В связи с этим начинается самое главное, самое сложное и самое для многих спорное. В отличие от восстановления Русской Православной Церкви в 1943–1948 годы, осуществленного сверху с явным «византийским» (истинно, ложно или «пополам» – вопрос иной) подтекстом, церковное возрождение конца 80-х – начала 90-х было очевидно либеральным, и первым дверь ему отворил знаменитый А.Н. Яковлев, которому принадлежали как раз слова о «сломе тысячелетней русской парадигмы». Надо говорить правду, по национальности он был русским, и супруга его тоже была русская.
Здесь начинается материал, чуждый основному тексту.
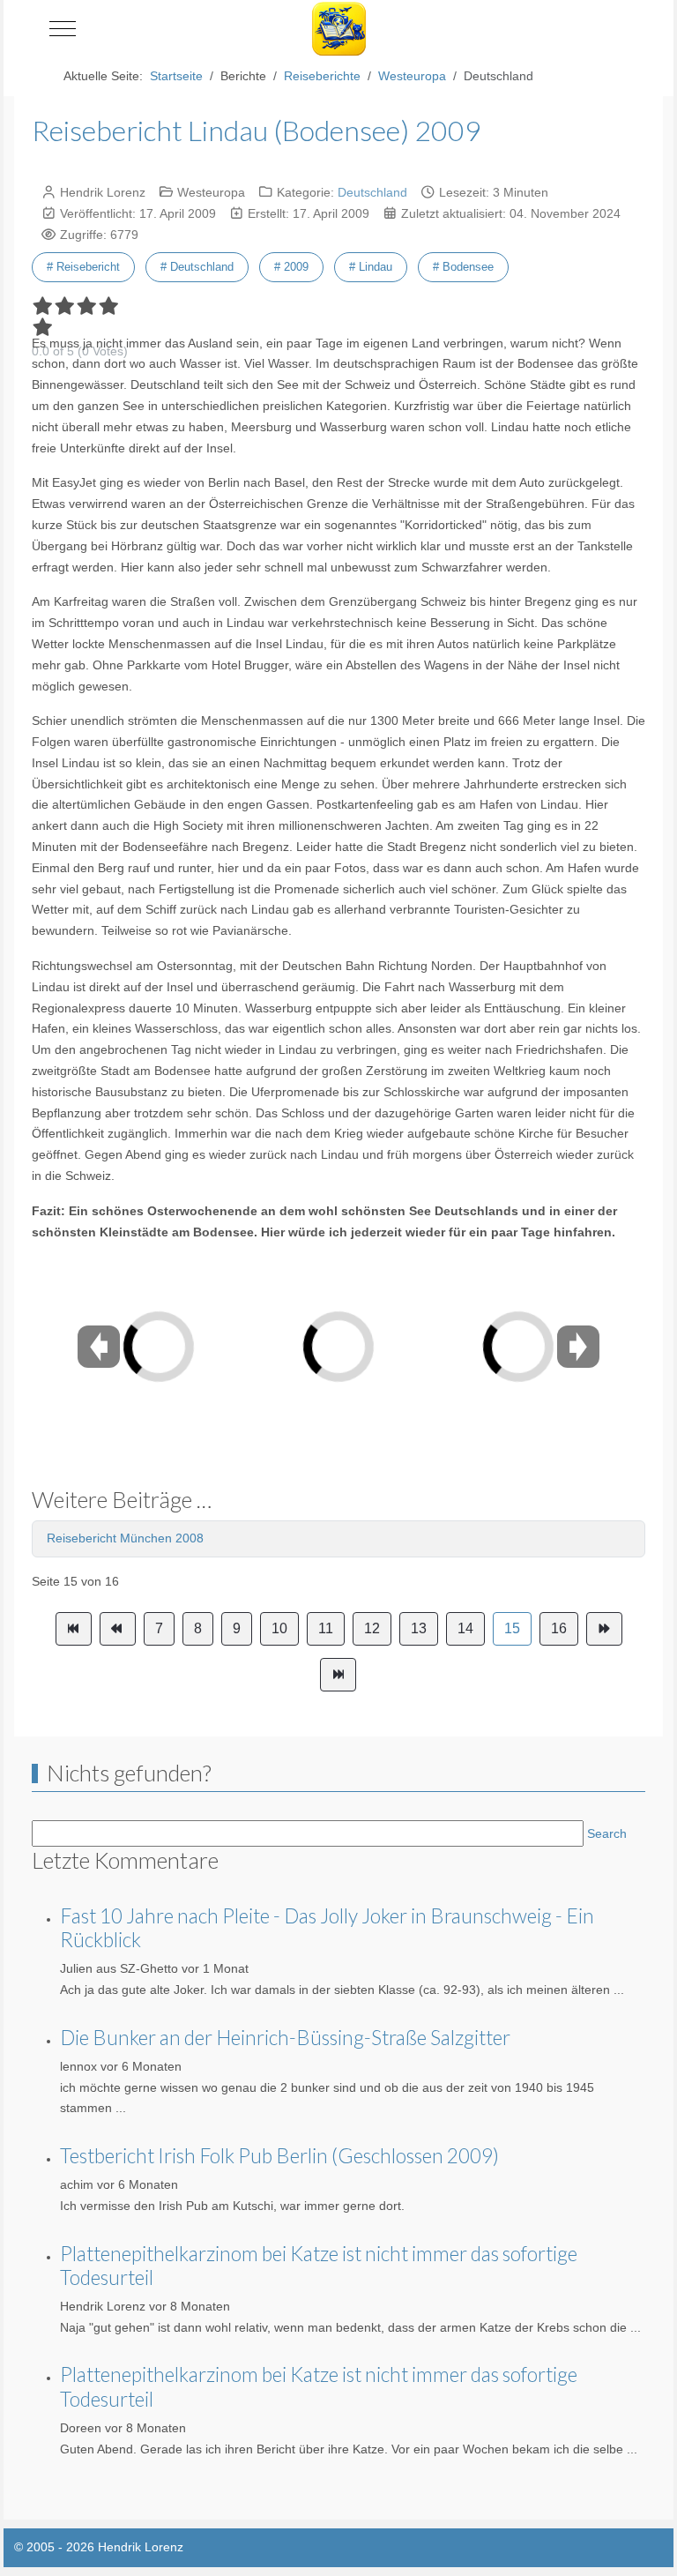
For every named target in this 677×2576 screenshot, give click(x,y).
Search (607, 1833)
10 (279, 1628)
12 (372, 1628)
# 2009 (291, 266)
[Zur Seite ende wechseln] (338, 1674)
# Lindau (370, 266)
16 (559, 1628)
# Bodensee (463, 266)
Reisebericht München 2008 (125, 1538)
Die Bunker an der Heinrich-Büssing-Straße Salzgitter (285, 2038)
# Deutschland (197, 266)
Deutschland (372, 192)
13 (419, 1628)
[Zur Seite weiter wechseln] (604, 1629)
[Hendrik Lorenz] (339, 28)
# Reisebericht (83, 266)
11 (325, 1628)
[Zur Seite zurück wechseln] (118, 1629)
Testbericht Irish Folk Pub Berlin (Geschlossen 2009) (279, 2156)
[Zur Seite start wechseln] (74, 1629)
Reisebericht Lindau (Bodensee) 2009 (256, 130)
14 (465, 1628)
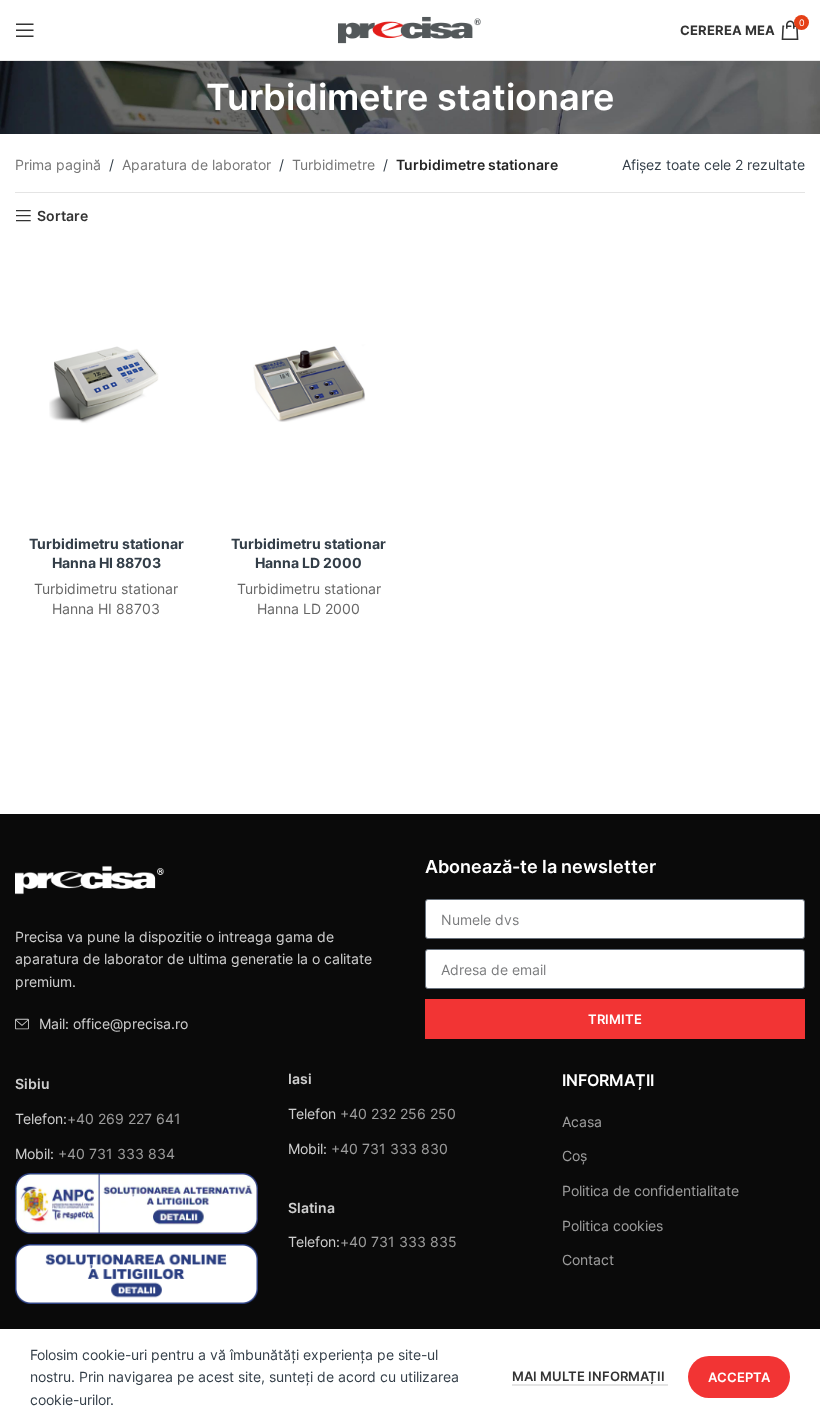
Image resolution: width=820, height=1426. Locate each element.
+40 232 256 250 (398, 1113)
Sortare (62, 216)
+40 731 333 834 (116, 1153)
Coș (574, 1155)
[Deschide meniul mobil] (25, 30)
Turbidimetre (333, 164)
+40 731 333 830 (389, 1148)
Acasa (582, 1121)
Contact (588, 1259)
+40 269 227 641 (124, 1118)
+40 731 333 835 (398, 1241)
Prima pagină (58, 164)
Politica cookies (612, 1225)
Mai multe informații (590, 1376)
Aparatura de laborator (196, 164)
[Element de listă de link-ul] (205, 1024)
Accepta (739, 1377)
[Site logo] (410, 28)
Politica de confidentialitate (650, 1190)
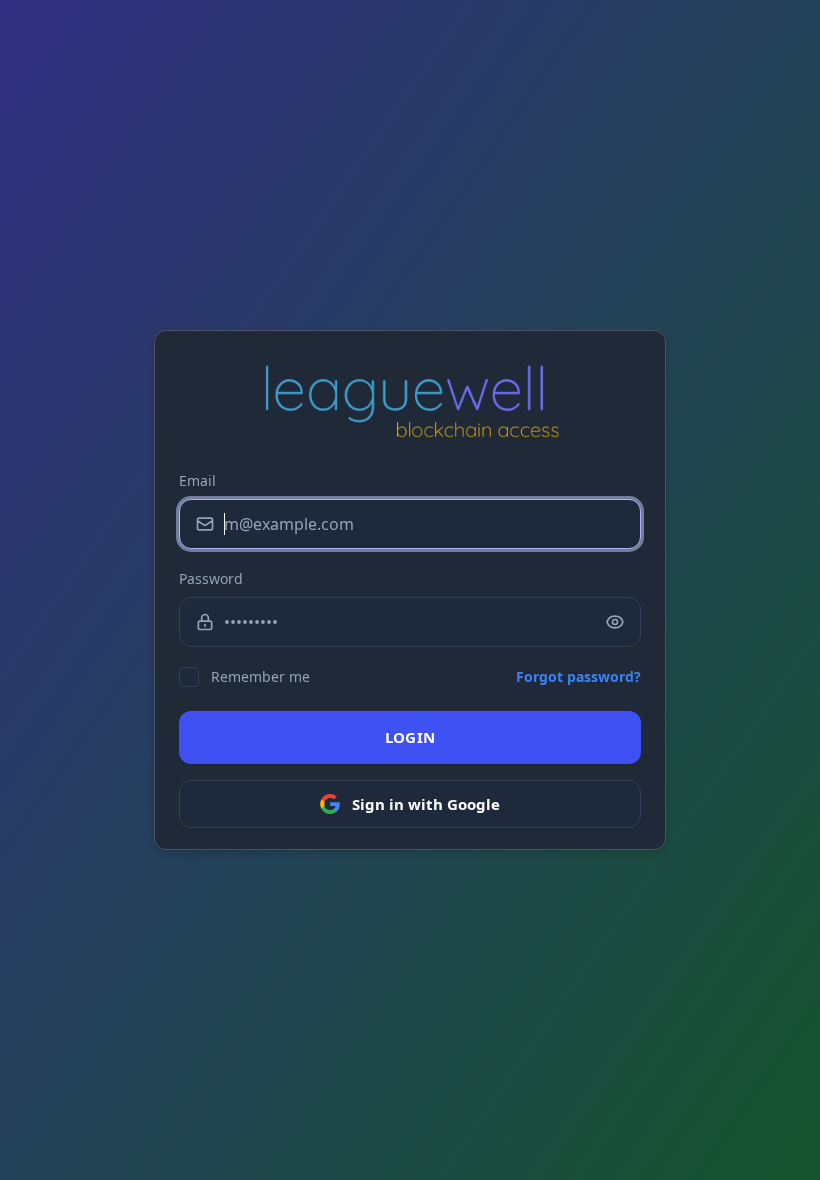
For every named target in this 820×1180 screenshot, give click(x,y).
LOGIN (410, 737)
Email (197, 480)
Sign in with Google (426, 804)
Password (211, 578)
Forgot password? (578, 676)
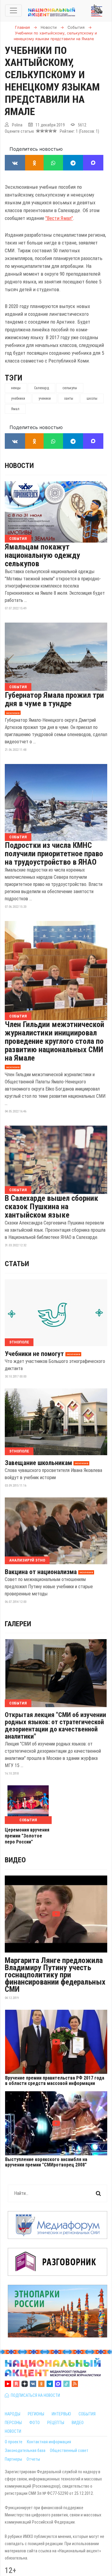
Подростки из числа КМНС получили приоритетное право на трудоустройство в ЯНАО (54, 853)
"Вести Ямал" (59, 218)
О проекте (13, 2441)
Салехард (41, 388)
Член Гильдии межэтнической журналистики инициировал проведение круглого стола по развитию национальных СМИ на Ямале (54, 1041)
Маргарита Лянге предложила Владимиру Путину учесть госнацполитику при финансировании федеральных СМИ (55, 1975)
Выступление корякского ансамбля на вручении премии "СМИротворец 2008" (46, 2162)
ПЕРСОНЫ (13, 2422)
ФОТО (34, 2422)
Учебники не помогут (34, 1354)
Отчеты (33, 2459)
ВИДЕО (78, 2422)
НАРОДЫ (12, 2414)
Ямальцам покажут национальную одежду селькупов (42, 555)
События (18, 538)
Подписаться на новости (34, 2395)
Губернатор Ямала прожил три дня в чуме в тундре (54, 699)
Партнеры (13, 2459)
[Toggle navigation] (13, 10)
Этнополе (19, 1342)
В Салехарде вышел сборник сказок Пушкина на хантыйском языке (51, 1206)
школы (92, 398)
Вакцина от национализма (41, 1572)
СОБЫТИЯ (87, 2414)
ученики (45, 398)
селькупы (69, 388)
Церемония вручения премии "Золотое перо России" (27, 1836)
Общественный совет (69, 2450)
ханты (68, 398)
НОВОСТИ (13, 2431)
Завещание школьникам (38, 1463)
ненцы (16, 388)
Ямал (15, 409)
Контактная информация (49, 2441)
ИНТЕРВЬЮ (61, 2414)
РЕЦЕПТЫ (55, 2422)
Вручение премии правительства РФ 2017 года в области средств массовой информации (54, 2080)
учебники (18, 398)
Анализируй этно (27, 1560)
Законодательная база (25, 2450)
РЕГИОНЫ (36, 2414)
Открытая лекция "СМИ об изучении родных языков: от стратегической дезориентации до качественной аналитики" (55, 1725)
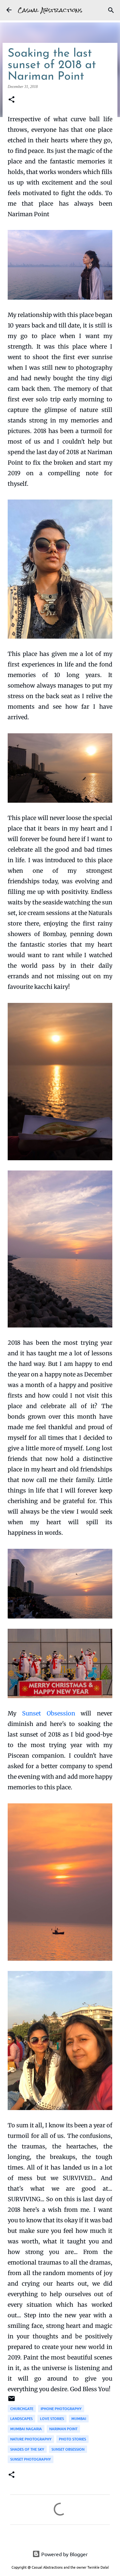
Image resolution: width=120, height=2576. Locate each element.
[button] (11, 100)
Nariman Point (63, 2428)
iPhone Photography (61, 2408)
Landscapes (21, 2418)
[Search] (111, 10)
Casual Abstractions (50, 10)
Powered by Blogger (64, 2554)
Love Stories (52, 2418)
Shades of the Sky (27, 2449)
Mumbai (78, 2418)
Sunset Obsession (48, 1713)
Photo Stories (72, 2439)
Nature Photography (31, 2439)
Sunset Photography (30, 2459)
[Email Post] (11, 2401)
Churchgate (21, 2408)
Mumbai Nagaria (26, 2428)
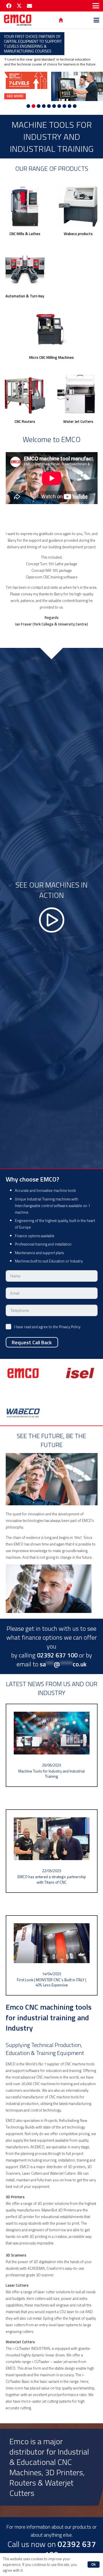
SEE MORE (15, 96)
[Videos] (51, 908)
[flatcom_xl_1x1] (25, 394)
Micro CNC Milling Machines (51, 357)
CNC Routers (25, 421)
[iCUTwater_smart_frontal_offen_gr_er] (78, 394)
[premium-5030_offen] (51, 329)
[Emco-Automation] (25, 268)
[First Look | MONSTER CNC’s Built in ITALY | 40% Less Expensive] (51, 1955)
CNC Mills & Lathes (24, 234)
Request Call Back (32, 1342)
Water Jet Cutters (78, 421)
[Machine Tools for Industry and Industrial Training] (51, 1745)
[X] (19, 6)
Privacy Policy (69, 1327)
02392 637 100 (70, 2549)
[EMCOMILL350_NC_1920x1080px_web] (25, 206)
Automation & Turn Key (24, 296)
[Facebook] (9, 6)
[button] (96, 5)
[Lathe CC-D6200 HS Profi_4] (78, 206)
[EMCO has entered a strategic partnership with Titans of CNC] (51, 1851)
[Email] (29, 6)
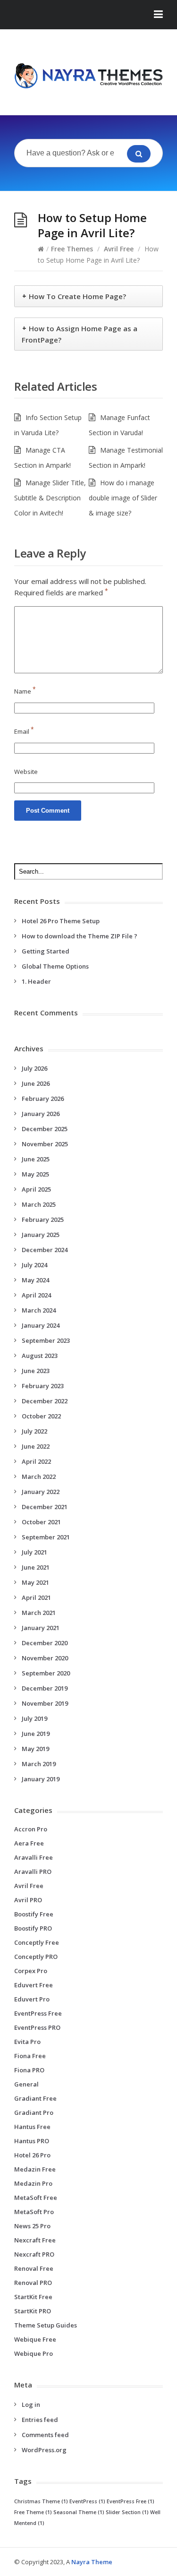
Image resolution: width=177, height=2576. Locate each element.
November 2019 (45, 1703)
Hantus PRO (31, 2141)
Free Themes (72, 248)
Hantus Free (32, 2126)
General (26, 2084)
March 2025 (39, 1204)
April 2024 (36, 1295)
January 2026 (40, 1113)
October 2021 (41, 1522)
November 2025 (45, 1144)
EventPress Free (38, 2013)
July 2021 (34, 1552)
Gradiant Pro (33, 2112)
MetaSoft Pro (34, 2211)
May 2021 (35, 1582)
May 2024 (35, 1280)
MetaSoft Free (35, 2197)
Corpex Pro (30, 1970)
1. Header (36, 981)
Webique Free (35, 2339)
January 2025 (40, 1234)
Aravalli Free (33, 1857)
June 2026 (36, 1083)
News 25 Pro (32, 2226)
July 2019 (34, 1718)
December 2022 (44, 1401)
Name (25, 691)
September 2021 (46, 1537)
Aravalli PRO (32, 1871)
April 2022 (36, 1461)
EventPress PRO (37, 2027)
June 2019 (36, 1733)
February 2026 (43, 1098)
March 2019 (39, 1764)
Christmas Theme (41, 2501)
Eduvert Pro (32, 1999)
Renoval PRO (33, 2282)
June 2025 (36, 1159)
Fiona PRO (29, 2070)
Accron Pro (30, 1829)
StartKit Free (33, 2297)
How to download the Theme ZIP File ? (79, 936)
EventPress (87, 2501)
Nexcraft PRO (34, 2254)
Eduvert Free (33, 1985)
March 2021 (39, 1612)
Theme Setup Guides (45, 2325)
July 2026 (34, 1068)
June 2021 (36, 1567)
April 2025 (36, 1189)
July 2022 (34, 1431)
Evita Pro (27, 2041)
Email (24, 731)
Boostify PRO (33, 1928)
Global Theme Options (55, 966)
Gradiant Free (35, 2098)
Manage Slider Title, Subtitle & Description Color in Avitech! (50, 497)
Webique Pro (33, 2353)
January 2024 (40, 1325)
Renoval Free (33, 2268)
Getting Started (45, 951)
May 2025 (35, 1174)
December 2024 (44, 1249)
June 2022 (36, 1446)
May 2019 (35, 1748)
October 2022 (41, 1416)
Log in (31, 2404)
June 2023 (36, 1370)
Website (26, 771)
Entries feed (40, 2419)
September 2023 (46, 1340)
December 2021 (44, 1507)
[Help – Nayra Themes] (88, 75)
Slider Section (127, 2512)
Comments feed (45, 2434)
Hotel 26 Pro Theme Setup (61, 921)
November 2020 (45, 1658)
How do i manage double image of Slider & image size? (123, 497)
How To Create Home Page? (77, 296)
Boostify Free (33, 1914)
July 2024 (34, 1265)
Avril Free (119, 248)
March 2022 (39, 1476)
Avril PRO (28, 1900)
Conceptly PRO (36, 1956)
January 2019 (40, 1779)
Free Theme (33, 2512)
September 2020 (46, 1673)
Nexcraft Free (35, 2240)
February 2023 (43, 1386)
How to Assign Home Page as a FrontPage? (79, 334)
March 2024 (39, 1310)
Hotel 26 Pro (32, 2155)
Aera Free (29, 1843)
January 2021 (40, 1627)
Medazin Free (35, 2169)
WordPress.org (44, 2450)
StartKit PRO (32, 2311)
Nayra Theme (91, 2562)
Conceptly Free (36, 1942)
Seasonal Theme (78, 2512)
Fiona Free (30, 2056)
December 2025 (44, 1129)
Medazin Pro (33, 2183)
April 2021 (36, 1597)
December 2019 (44, 1688)
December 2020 (44, 1643)
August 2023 (40, 1355)
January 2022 (40, 1491)
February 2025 (43, 1219)
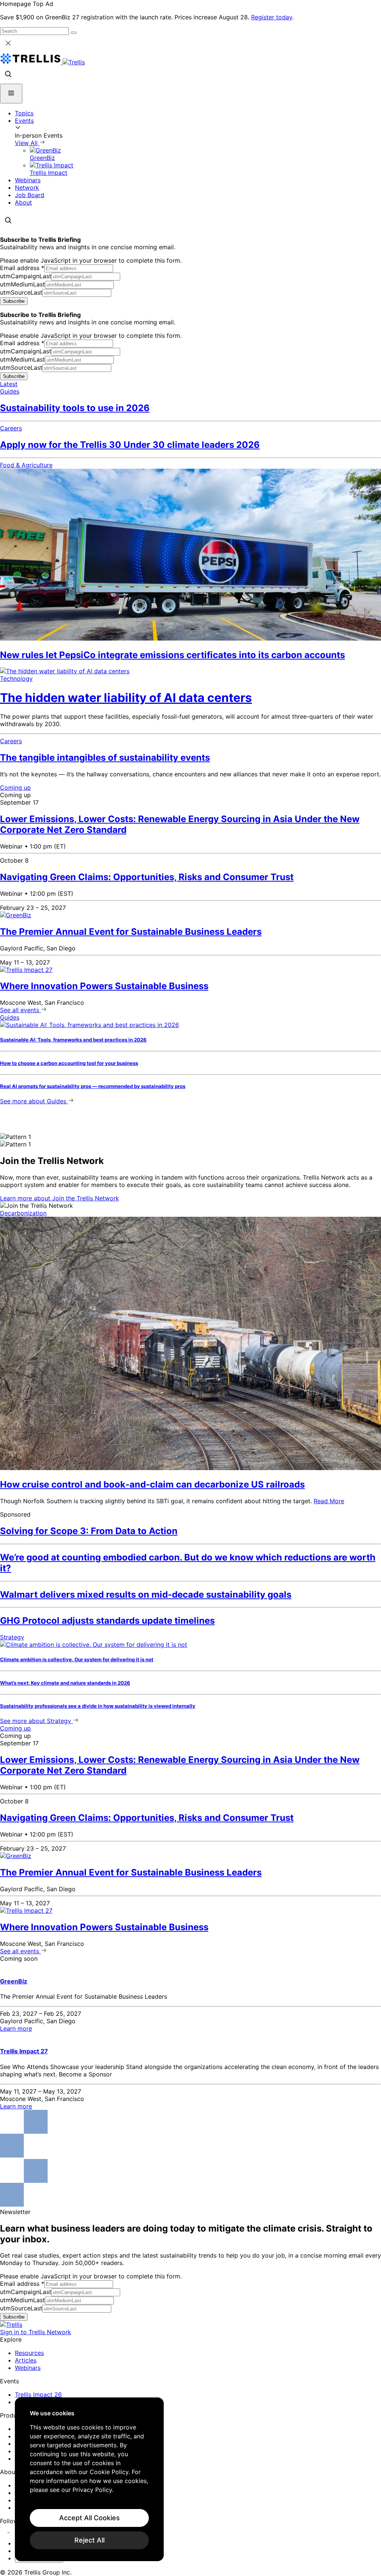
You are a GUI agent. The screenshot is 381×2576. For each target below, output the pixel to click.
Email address (22, 268)
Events (24, 120)
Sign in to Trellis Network (35, 2332)
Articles (25, 2360)
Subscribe (14, 301)
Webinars (28, 180)
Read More (329, 1501)
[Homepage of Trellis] (11, 2324)
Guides (9, 391)
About (23, 202)
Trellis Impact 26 (38, 2394)
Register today (271, 17)
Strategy (12, 1637)
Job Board (29, 195)
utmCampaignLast (25, 276)
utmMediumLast (22, 284)
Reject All (89, 2540)
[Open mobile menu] (11, 93)
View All (27, 143)
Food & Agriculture (26, 465)
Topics (24, 113)
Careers (11, 428)
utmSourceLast (21, 292)
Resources (29, 2353)
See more (33, 1101)
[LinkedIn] (4, 2530)
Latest (8, 384)
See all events (20, 1010)
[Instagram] (14, 2530)
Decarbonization (23, 1213)
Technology (16, 678)
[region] (89, 2479)
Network (27, 187)
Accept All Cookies (89, 2518)
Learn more (59, 1198)
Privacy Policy (92, 2489)
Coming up (15, 787)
Однако этому «возрождению» предшествовал массовый приход еврейской интеллигенции в Церковь. «Православный самиздат» писали в основном евреи – от семейства Фуделей (священнический род еврейского происхождения), А. Меня, З. Крахмальниковой до Ф. Карелина (который, правда, в отличие от прочих, был русофилом). Всякому, приходившему тогда в Церковь, бросалась в глаза яркая характерная внешность псаломщиков и алтарников. Многие из этих людей сегодня священствуют, особенно в Москве, Петербурге, других крупных городах и весьма авторитетны. Многие из них считают себя «дважды избранными» - по рождению («от Израиля») и по крещению. Все они в то время были настроены жестко антисоветски, а многие и антирусски, полагали, (и сейчас полагают), что христианство следует отделить от Русского наследия, не только советского, но и имперского. Правда, симпатий к Октябрю у них не было, но к Февралю – вполне. Интересно, что Февраль они оправдывали тем, что монархия была своего рода падением для древних евреев, и ссылались на Книгу Судей. Эти люди и возглавили «церковную перестройку». Потом к ним присоединились и русские. В терминологии Эскина говорить об этом как об элементе Великого Смешения крайне легко. Автор этих строк хорошо помнит то время и совершенно конкретных лиц, известных поныне.
Конечно, всегда были и есть евреи по происхождению, обратившиеся в Православие и полностью принявшие все, в том числе и все русские особенности. Есть даже те, кто стал монархистом. Автор этих строк не делает различия между ними и русскими православными людьми. Некоторые из них и сами уже почти не помнят о своем еврействе. Но вот хорошо это или плохо в большой истории, а не в личных отношениях, не знаю.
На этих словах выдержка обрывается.